Forgive me: another post born from the intellectual wellspring that is Ron Paul’s Iowa boomlet. But this one has little to do with the man himself. Instead, I want to take a closer look at Paul’s anti-militarism; and, more specifically, I want to explore what Paul’s significant leftist support on these grounds says about American liberalism, past and present.
Although his opposition to the War on Drugs plays a large part in Paul’s appeal to left-of-center voters, it’s Paul’s opposition to America’s post-war policy of endless war, of being the so-called global policeman, that really excites leftists. Our own chastised — and beloved! — Ryan is a good case-in-point. But he’s hardly alone. Many of Obama’s most strident critics have railed against him not only for the ways in which he’s concretized Bush policies like indefinite detention and Executive Privilege, but also for how he’s expanded upon once-nascent Bush initiatives, most notably the use of unmanned drone attacks in Pakistan and Yemen.

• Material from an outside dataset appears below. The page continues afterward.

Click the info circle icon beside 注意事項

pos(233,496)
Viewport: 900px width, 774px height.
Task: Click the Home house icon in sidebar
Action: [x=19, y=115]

In response, many potential and former Obama supporters have embraced Paul, often with an intensity indicative of their belief that Obama’s militarism is a fundamental betrayal of liberalism. On the surface, this makes sense; Democrats are the “soft” ones, right? The party of dirty peacenik hippies, Jane Fonda, and a bunch of other long-defunct clichés of the Baby Boomer era (like zombies, they refuse to die). But if we look at the history of liberalism in America, at its high-points and its sainted heroes, can this sacred cow of conventional wisdom withstand closer scrutiny?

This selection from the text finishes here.